■ MATERIAL PROVIDED
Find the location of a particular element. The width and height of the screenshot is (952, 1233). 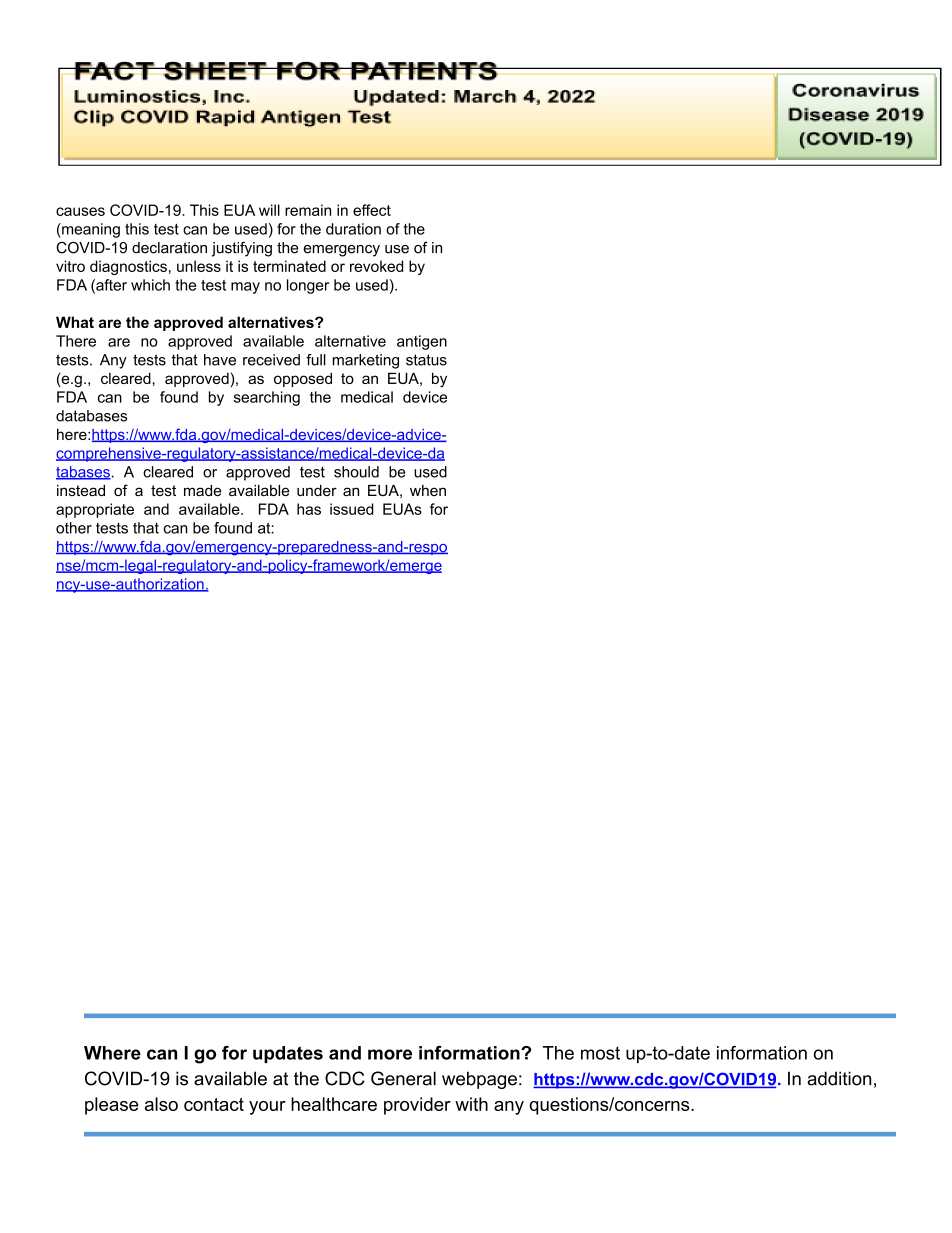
==
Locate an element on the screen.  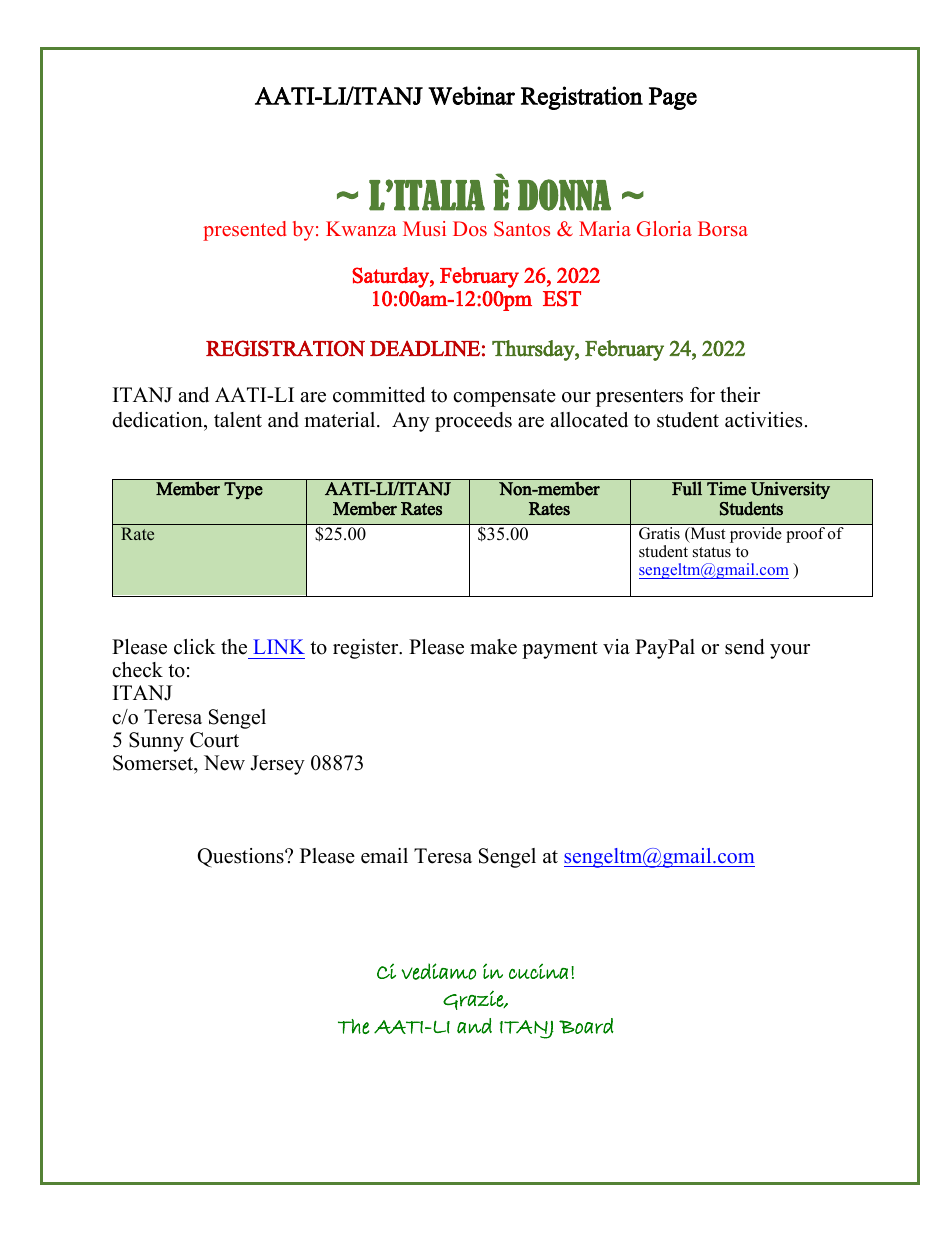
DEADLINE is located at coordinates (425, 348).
---
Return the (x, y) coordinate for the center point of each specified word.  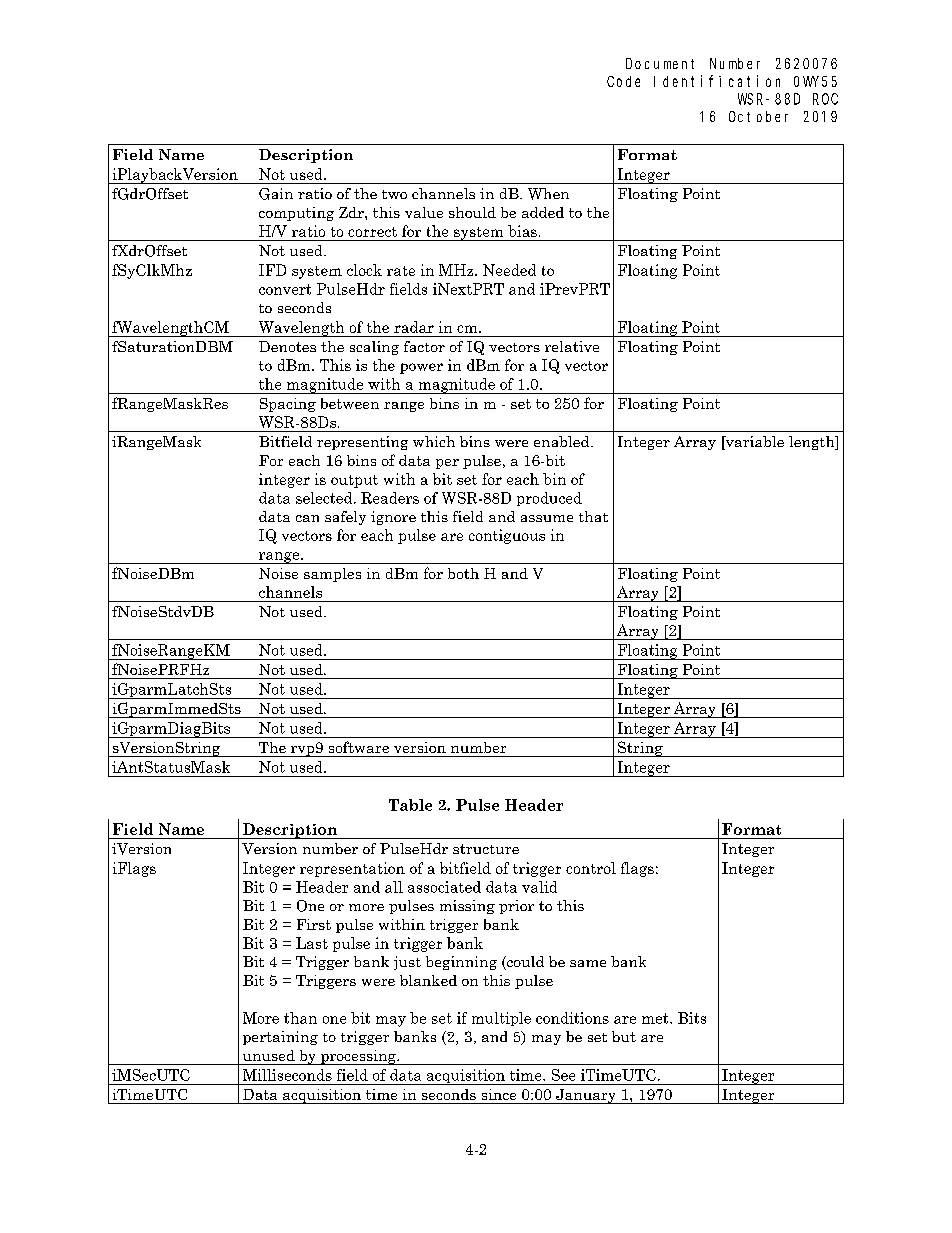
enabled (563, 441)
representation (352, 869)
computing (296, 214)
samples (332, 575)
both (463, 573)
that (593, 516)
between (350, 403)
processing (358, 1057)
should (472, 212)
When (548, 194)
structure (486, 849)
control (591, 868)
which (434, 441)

■ SHORT TASK
Rewrite the records from the line with "processing (358, 1057)" to the line with "which (434, 441)", both included, with "structure" changed to "framework" and nothing else altered.

■ SOLUTION FOR THIS TASK
processing (358, 1057)
should (472, 212)
When (548, 194)
framework (486, 849)
control (591, 868)
which (434, 441)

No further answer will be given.